Rodrigo Fresàn n’est pas une fiction

le Matricule a retrouvé la piste de l’auteur argentin

Il travaille sur un MacBook 15" comme moi, mais son bureau est mieux rangé, et de sa terrasse on aperçoit Barcelone en contrebas. Dans le Matricule des Anges de novembre, on est non seulement capable de mettre un visage sur Rodrigo Fresàn (en attendant qu’il soit dans les archives d’Olivier Roller, qui a fait le voyage aussi), mais on découvre son itinéraire, jusqu’à renverser Borges dans la rue : J’ai encore honte aujourd’hui de ne pas l’avoir aidé à se relever.
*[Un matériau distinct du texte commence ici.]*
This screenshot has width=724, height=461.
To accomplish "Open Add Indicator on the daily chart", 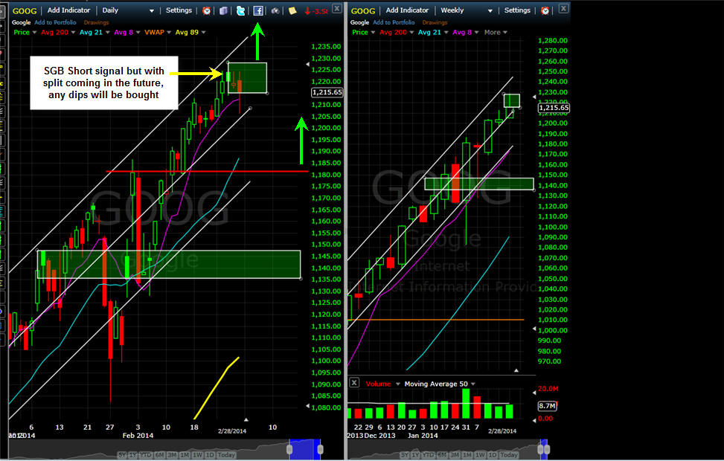I will coord(68,10).
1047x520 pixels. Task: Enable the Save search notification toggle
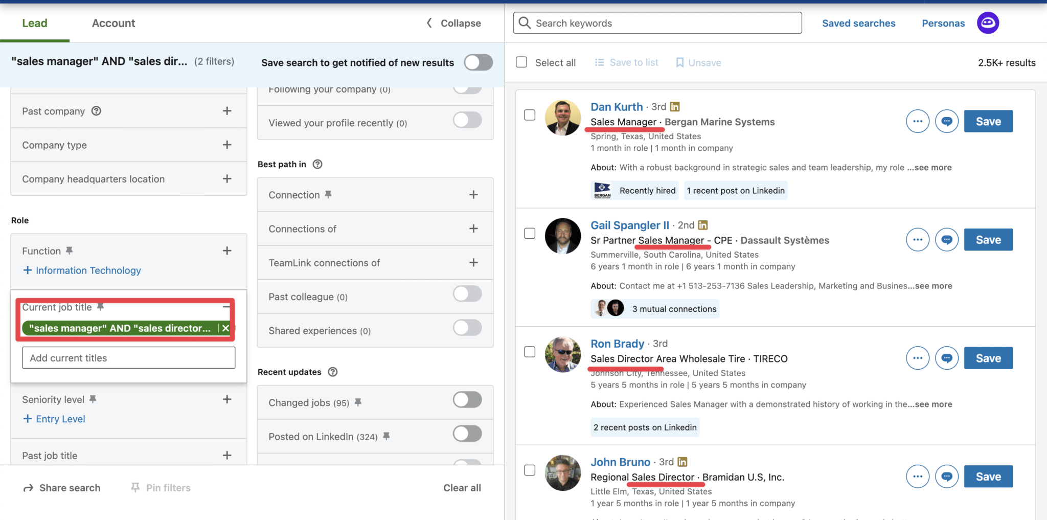(x=477, y=62)
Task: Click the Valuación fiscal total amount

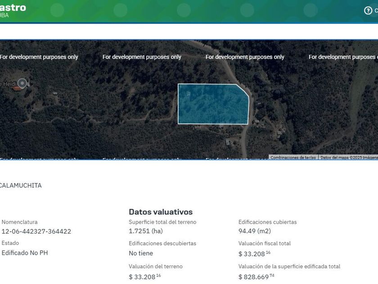Action: pos(254,253)
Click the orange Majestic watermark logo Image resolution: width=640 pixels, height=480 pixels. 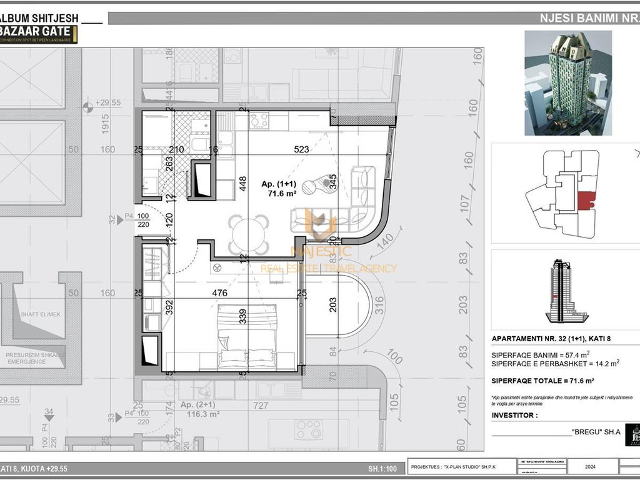coord(321,226)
Il était là devant moi, cherchant sa canne, moi j’étais littéralement pétrifié, je me disais : – Mon dieu, je viens de tuer Borges... c’est fini, peu importe ce que j’écrirai à présent, je resterai toujours LE type qui a tué Borges... Heureusement [...] il n’est mort qu’un an après, ce qui fait que personne n’a jamais fait le lien... Des réflexions du genre Écrire beaucoup, ce n’est pas très différent de lire. Écrire peu, ça c’est écrire... qui prennent tout leur sens quand on vient de finir La Vitesse des choses et qu’on aborde, tout aussi passionnément, Mantra. Merci les anges d’avoir mené l’enquête et fait le déplacement !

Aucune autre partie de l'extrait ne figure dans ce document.